> **Source excerpt**:
Sullivan predicted that Daley would “never have a sexual relationship with a woman again, because his assertion that he still fancies girls is a classic bridging mechanism to ease the transition to his real sexual identity. I know this because I did it, too.”
 
Sullivan’s logic is particularly frustrating to Sylla and other bisexual activists. Though they agree that many gay men use bisexuality as a transition identity — sometimes as a way to soften the blow of coming out to parents — “gay men seem to have a hard time fathoming that someone might have an honestly different trajectory,” Sylla said. (Gay men aren’t the only ones. In an episode of “Sex and the City,” Carrie Bradshaw dates a bi guy and suspects that he’s just on “a layover on the way to Gaytown.”)
 
Bisexual activists told me that much of what gay and lesbian people believe about bisexuality is wrong and is skewed by a self-reinforcing problem: because of biphobia, many bisexuals don’t come out. But until more bisexuals come out, the stereotypes and misinformation at the heart of biphobia won’t be seriously challenged. “The only ‘bisexual’ people that many gays and lesbians know are the ones who ended up gay,” a bisexual woman in Columbus, Ohio, told me. When she tells her gay and lesbian friends about studies showing that bisexuals outnumber them, “they look at me funny and say, ‘That’s strange, because I don’t know any bisexual people.’ ”

> **Given data**:
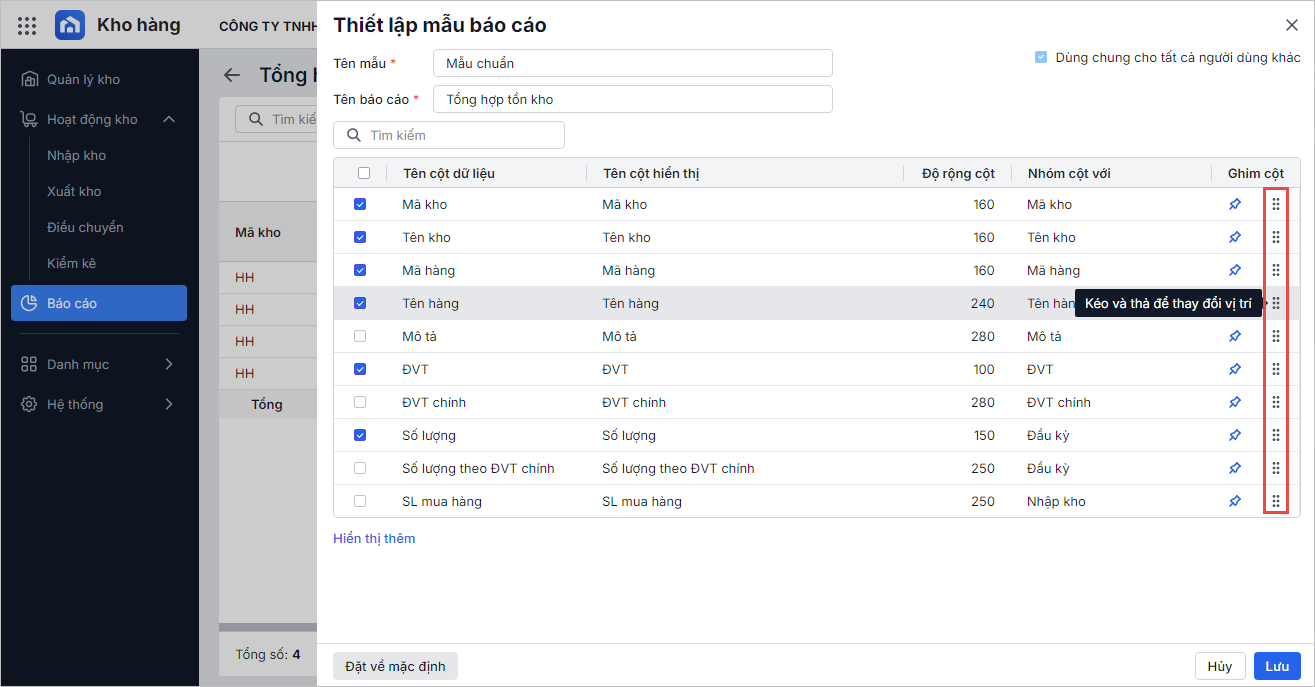
Task: Expand the Hệ thống menu
Action: [168, 404]
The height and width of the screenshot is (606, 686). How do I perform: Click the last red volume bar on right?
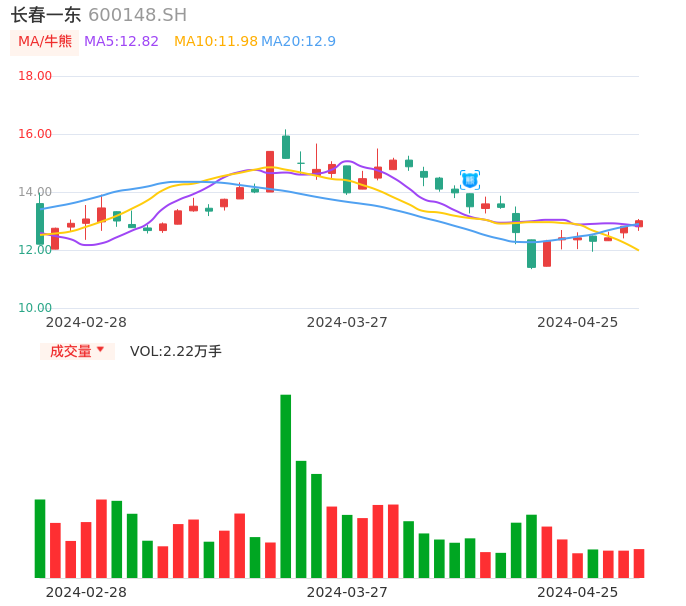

> **Description of the task**:
Extend the passage on bisexuality and biphobia from above, beginning immediately after its last sentence.

> **Right answer**:
 
But biphobia doesn’t tell the whole story of bisexual invisibility. According to the 2013 Pew Research Survey of L.G.B.T.-identified Americans, bisexuals are less likely than gays and lesbians “to view their sexual orientation as important to their overall identity.” That feeds into a belief among some gays and lesbians that bisexuals are essentially fence-sitters who can pass for straight for decades at a time and aren’t especially invested in the L.G.B.T. community.
 
Gay distrust of bisexuals has a long history: The first officially recognized gay organization, the Society for Human Rights, founded in Chicago in 1924, tried to exclude them. In the 1990s, groups like BiNet USA (a national bisexual advocacy organization) began successfully lobbying reluctant gay groups to add the “B” to their names, even as bisexual men were blamed for spreading H.I.V. to women. In 1992, a gay journal spoke for many in the gay and lesbian community when it wrote skeptically about bisexuals under the headline, “What Do Bisexuals Want?”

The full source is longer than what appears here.